# Kylin v2 leaking or condensation build up ?



## Spyker41771 (28/2/20)

Hi guys and girls

Would like to get the community opinion on this.

Will upload pics

So i bought a new kylin v2 from Sir Vape and this thing has been leaking non stop since day one, now this isn't my first or only rta and i have been building a few rta's over the years.

Now with this kylin v2 it's clearly "leaking" thru the airflow ring not the airflow ports, when i read up on it it seems to be quite a common issue, people say some if the first batches had these problems and it's not normal.

I am uploading a few pics i have of them and a pic or 2 i got back from sir vape.
They claim it's just normal condensation but when you look at the pics the 510 is soaked with juice and i think this is not normal but they just claim it's normal and i should accept it.

Just going to upload one or two pics :
( These pics are from about 5min after wicking and filling the tank to quarter )

- EXCERPTED DATA
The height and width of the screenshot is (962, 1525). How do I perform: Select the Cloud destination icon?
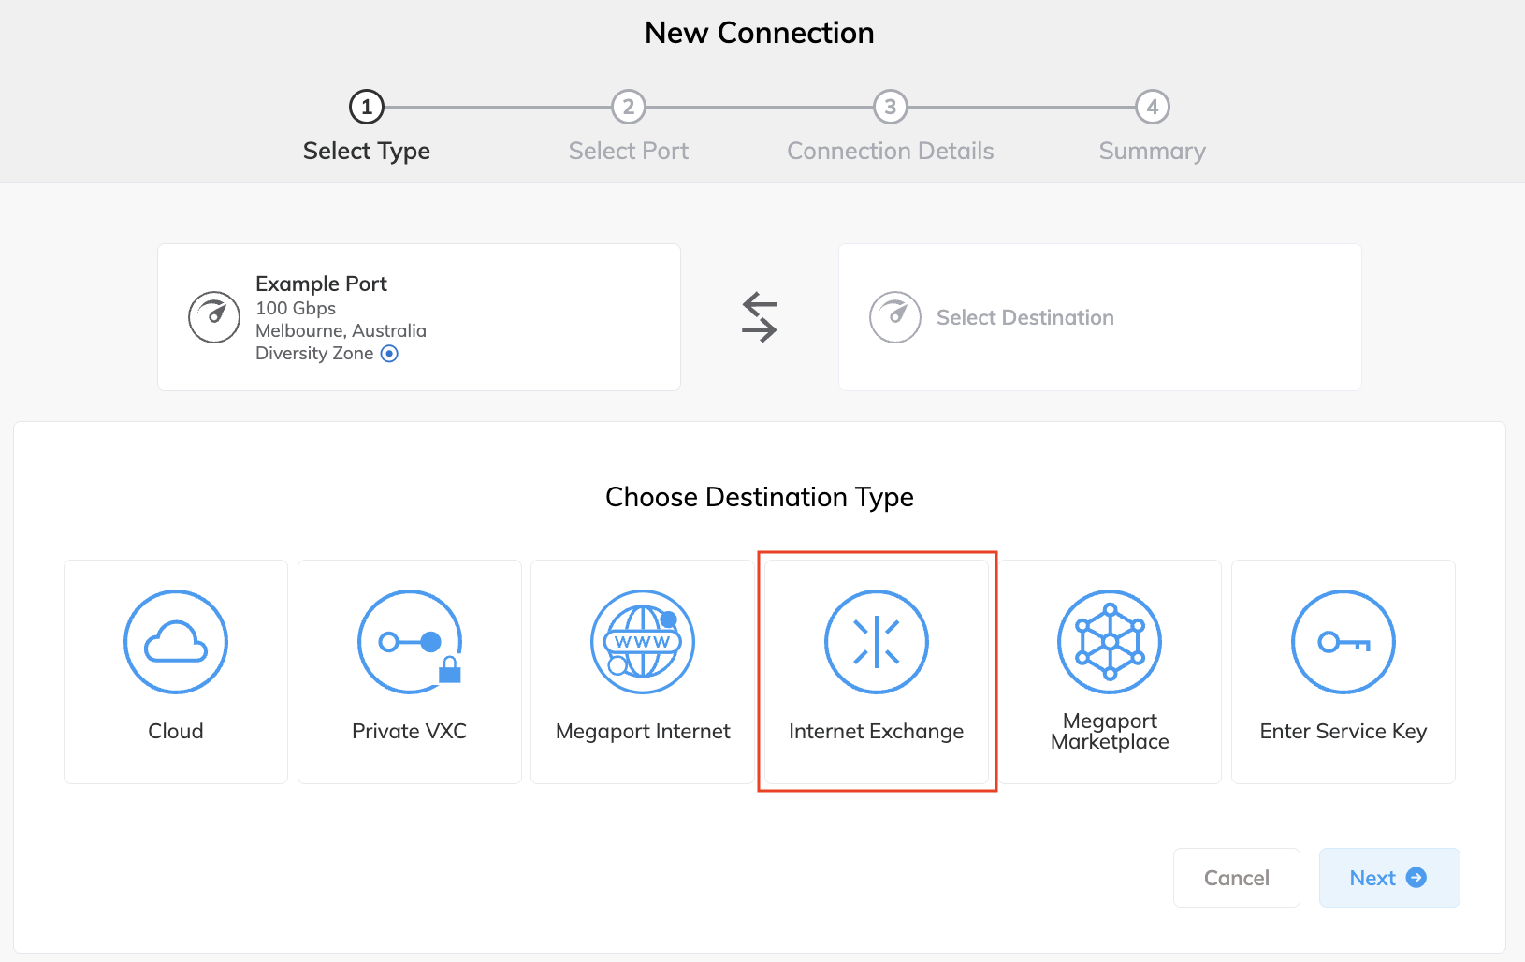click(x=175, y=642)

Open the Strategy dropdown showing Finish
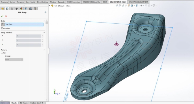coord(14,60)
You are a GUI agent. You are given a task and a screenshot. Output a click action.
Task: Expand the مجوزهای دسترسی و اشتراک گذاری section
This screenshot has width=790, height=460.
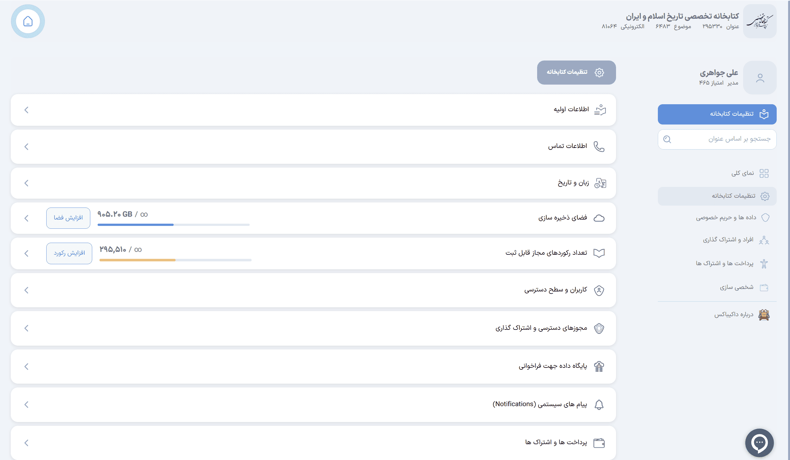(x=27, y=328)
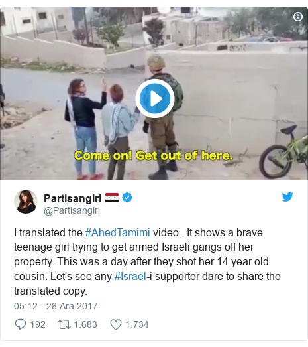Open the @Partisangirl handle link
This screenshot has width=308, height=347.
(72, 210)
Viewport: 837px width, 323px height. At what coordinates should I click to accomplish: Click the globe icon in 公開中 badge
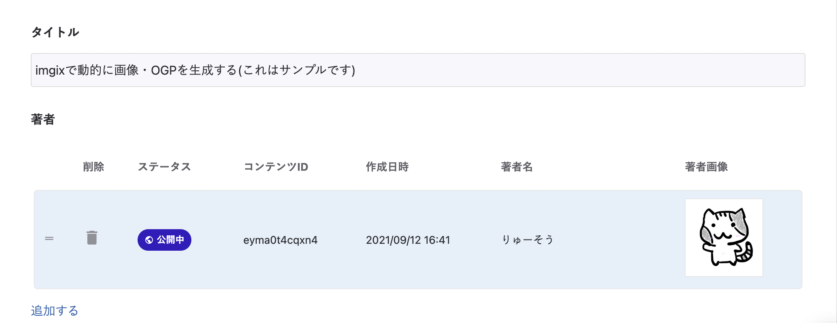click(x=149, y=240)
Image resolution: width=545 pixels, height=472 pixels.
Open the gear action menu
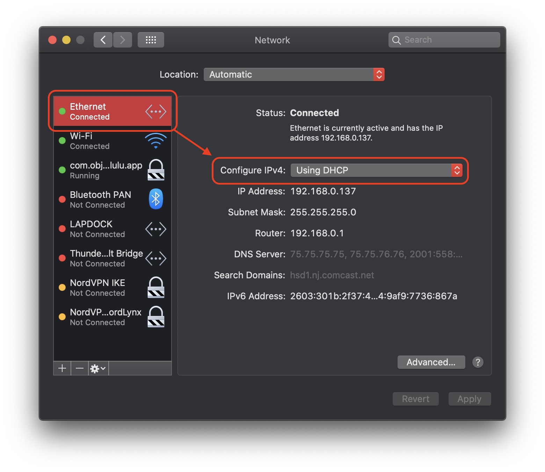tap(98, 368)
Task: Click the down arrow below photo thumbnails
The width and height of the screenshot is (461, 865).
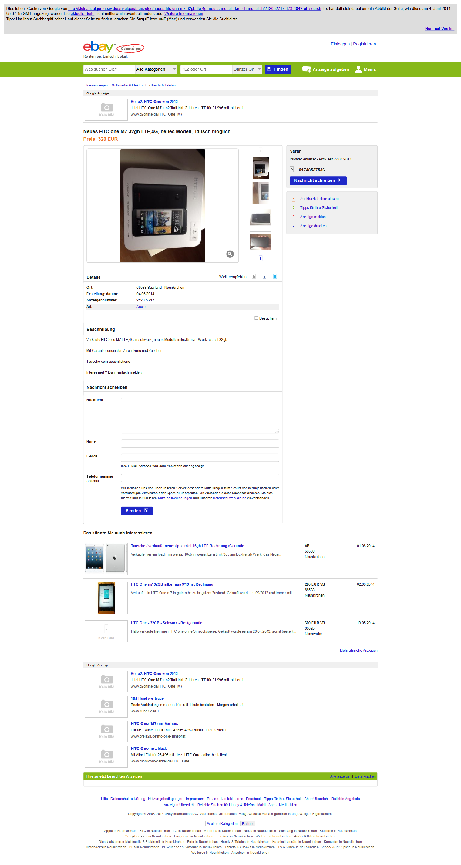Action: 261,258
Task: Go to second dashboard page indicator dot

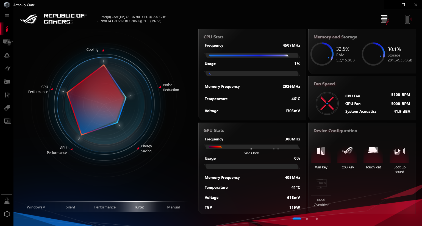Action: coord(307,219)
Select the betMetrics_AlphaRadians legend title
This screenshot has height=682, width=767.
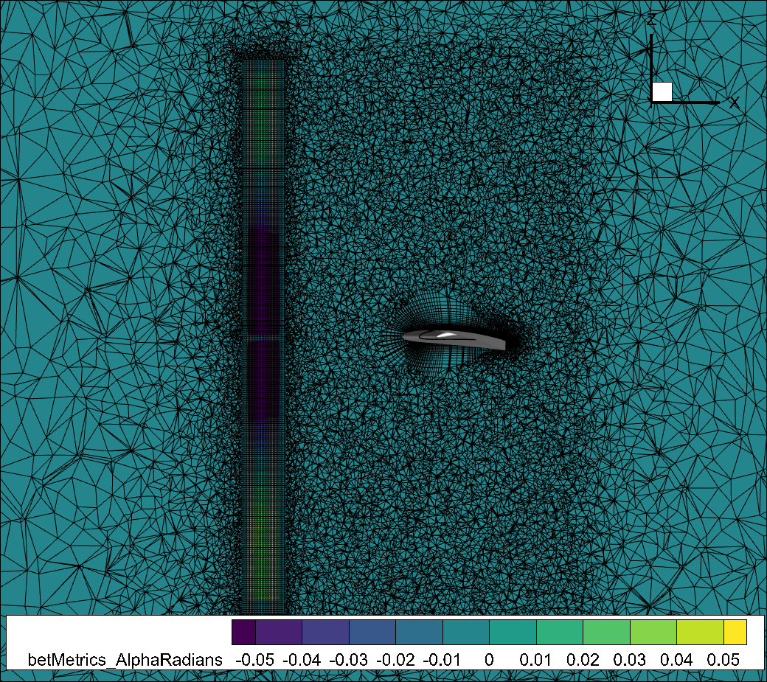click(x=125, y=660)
==
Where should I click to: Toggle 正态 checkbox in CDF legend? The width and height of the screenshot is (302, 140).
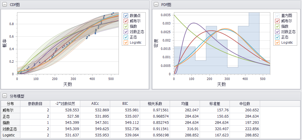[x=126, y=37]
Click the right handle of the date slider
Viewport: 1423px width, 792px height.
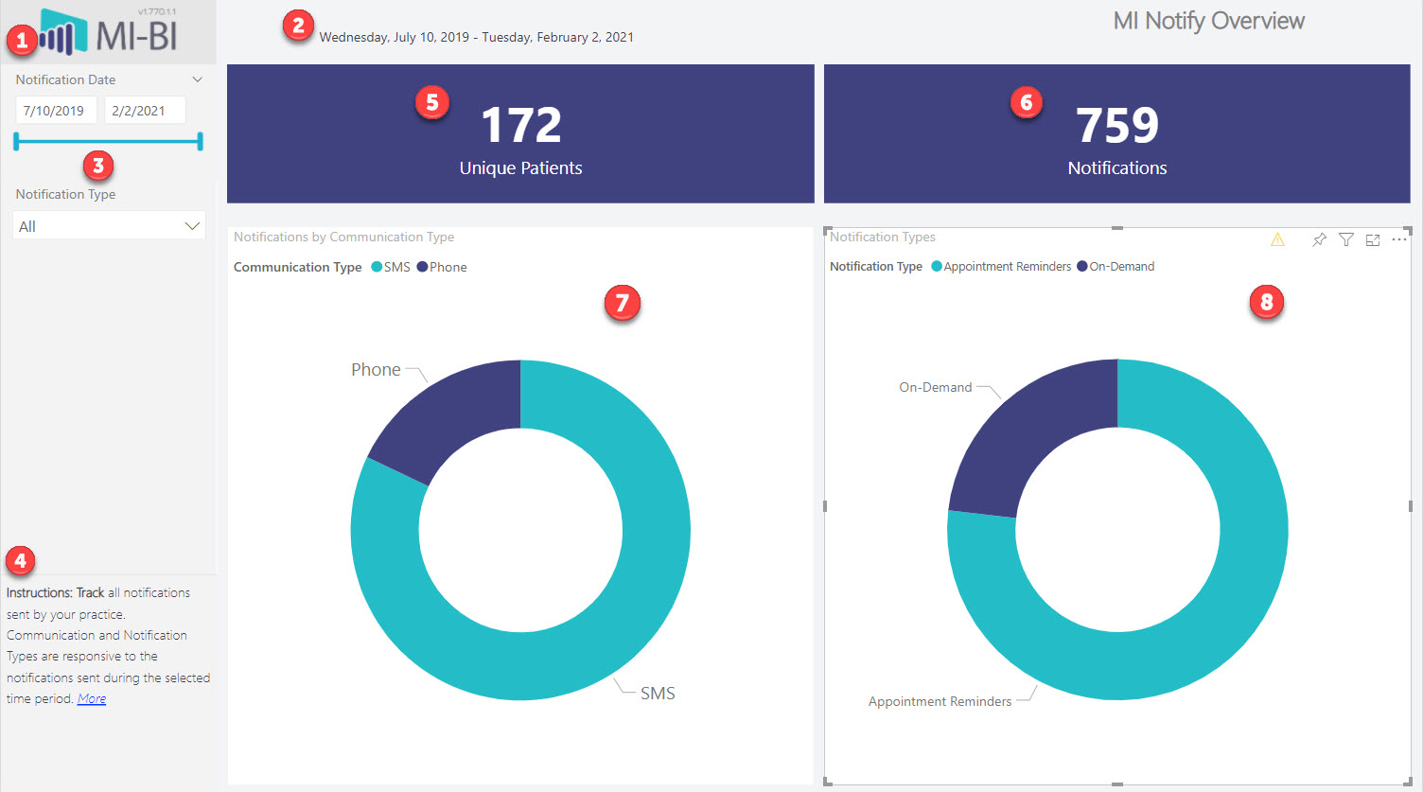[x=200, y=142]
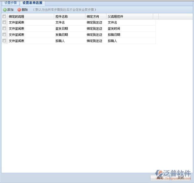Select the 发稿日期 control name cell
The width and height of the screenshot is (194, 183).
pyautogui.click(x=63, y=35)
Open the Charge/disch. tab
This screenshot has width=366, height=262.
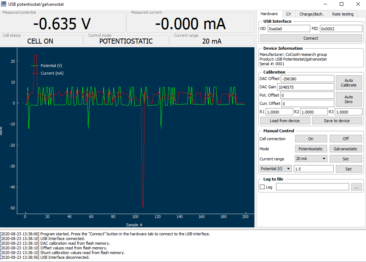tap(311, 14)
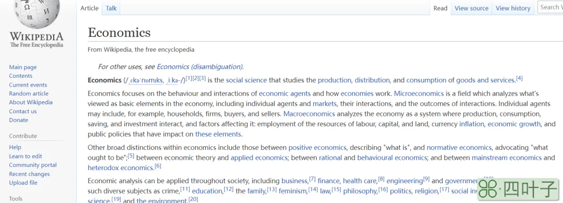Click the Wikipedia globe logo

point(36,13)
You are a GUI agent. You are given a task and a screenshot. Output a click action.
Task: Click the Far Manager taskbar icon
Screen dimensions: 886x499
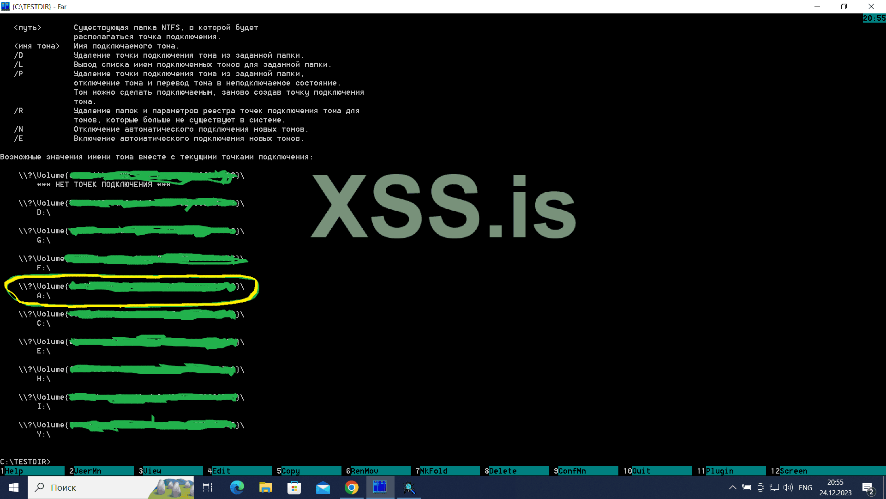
---
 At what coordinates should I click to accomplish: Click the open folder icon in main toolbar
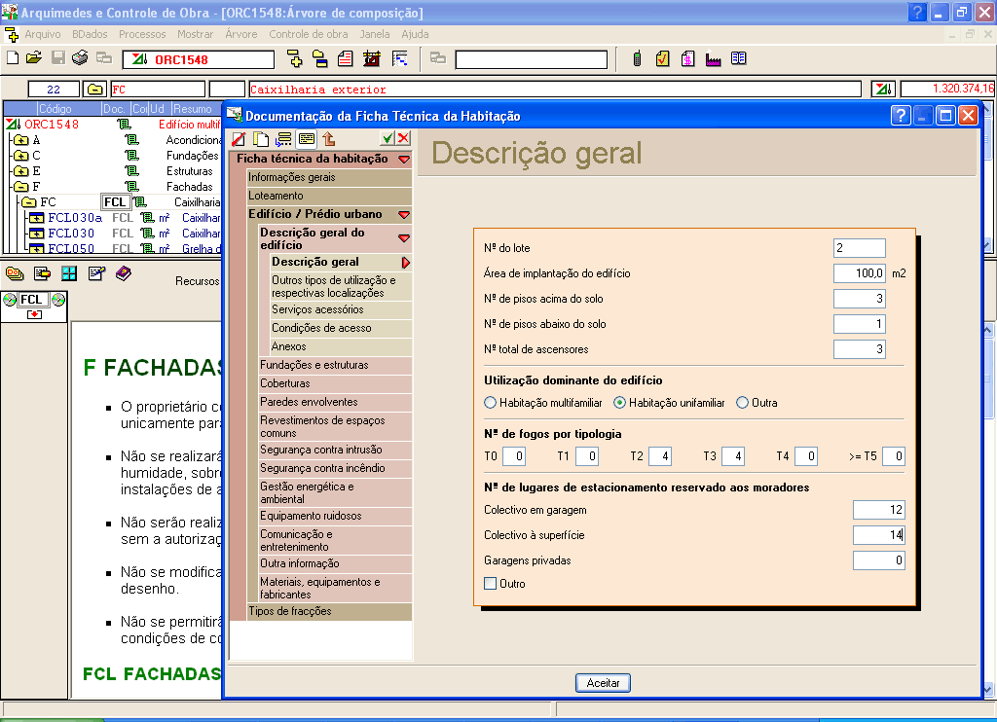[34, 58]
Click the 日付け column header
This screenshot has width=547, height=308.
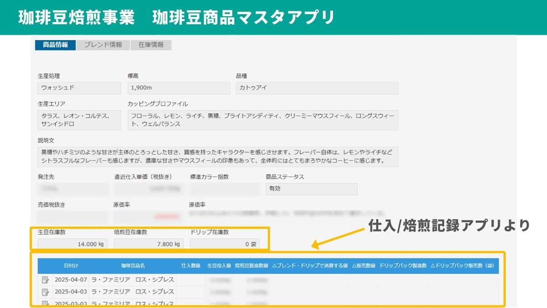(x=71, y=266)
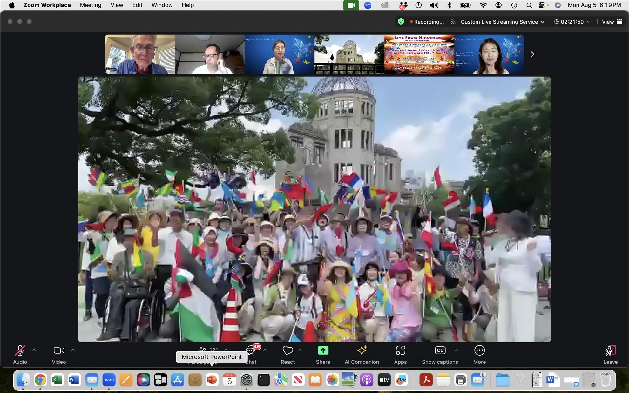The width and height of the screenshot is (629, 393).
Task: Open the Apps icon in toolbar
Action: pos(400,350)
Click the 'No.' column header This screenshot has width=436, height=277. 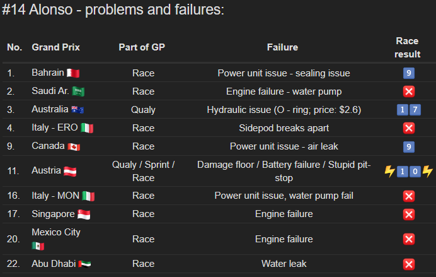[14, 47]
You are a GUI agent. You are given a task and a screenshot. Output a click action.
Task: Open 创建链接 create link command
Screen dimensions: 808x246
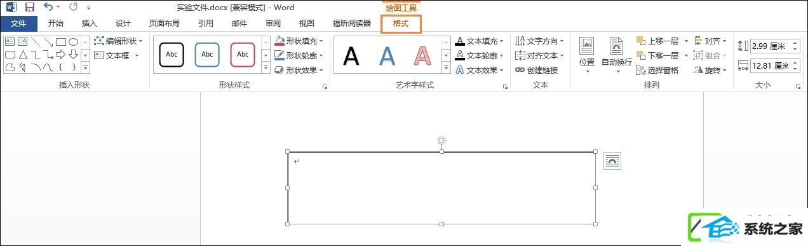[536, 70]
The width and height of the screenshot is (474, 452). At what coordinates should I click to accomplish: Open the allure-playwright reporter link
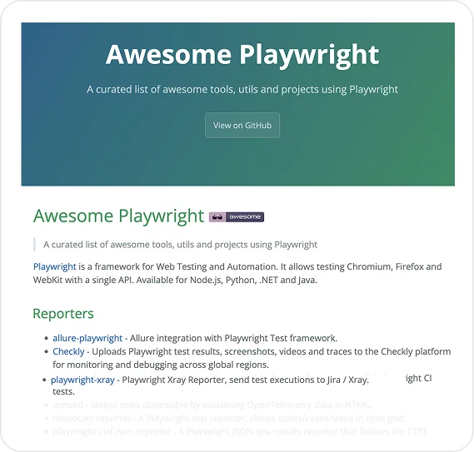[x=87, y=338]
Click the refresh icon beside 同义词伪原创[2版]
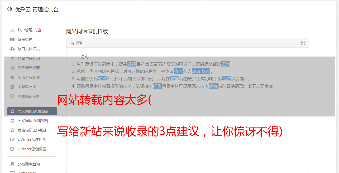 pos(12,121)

- REQUIREMENTS
[A] Can you print the stretch of the records from the line containing "Open the Charge/disch. tab" through the line containing "Screen dimensions: 886x499", word for word and with the pictures left out?
[B] Could you carry on the forum thread about the leaking Kylin v2 from the point where it stops?

- ANSWERS FOR THE TASKS
[A]
Open the Charge/disch. tab
This screenshot has width=366, height=262.
tap(311, 14)
Click the Wikipedia globe logo

point(36,13)
You are a GUI agent. You are given a task and a screenshot. Output a click action.
Task: Click the Far Manager taskbar icon
Screen dimensions: 886x499

[B]
The pics don't show it nice but the 510 is soaked with juice.
These 2 pics is from me before i send the rta in.

Now i got a pic from sir vape ( james white ) back, he said i just wicked it wrong and had to many wraps on my coil, he said it's fixed now with his wicking but even with his pics the 510 is soaked with juice.




These two pics is his ( from sir vape ) yes i know bit blurry but can still see whats going on.
The leaking "condesation" is not from the airflow holes it's from the airflow ring, like i said is a commom problem and can clearly be seen.

So i would just like to find out from you guys am i wrong for still claiming the rta is not working "leak free" or are they write in saying it's nothing and normal ?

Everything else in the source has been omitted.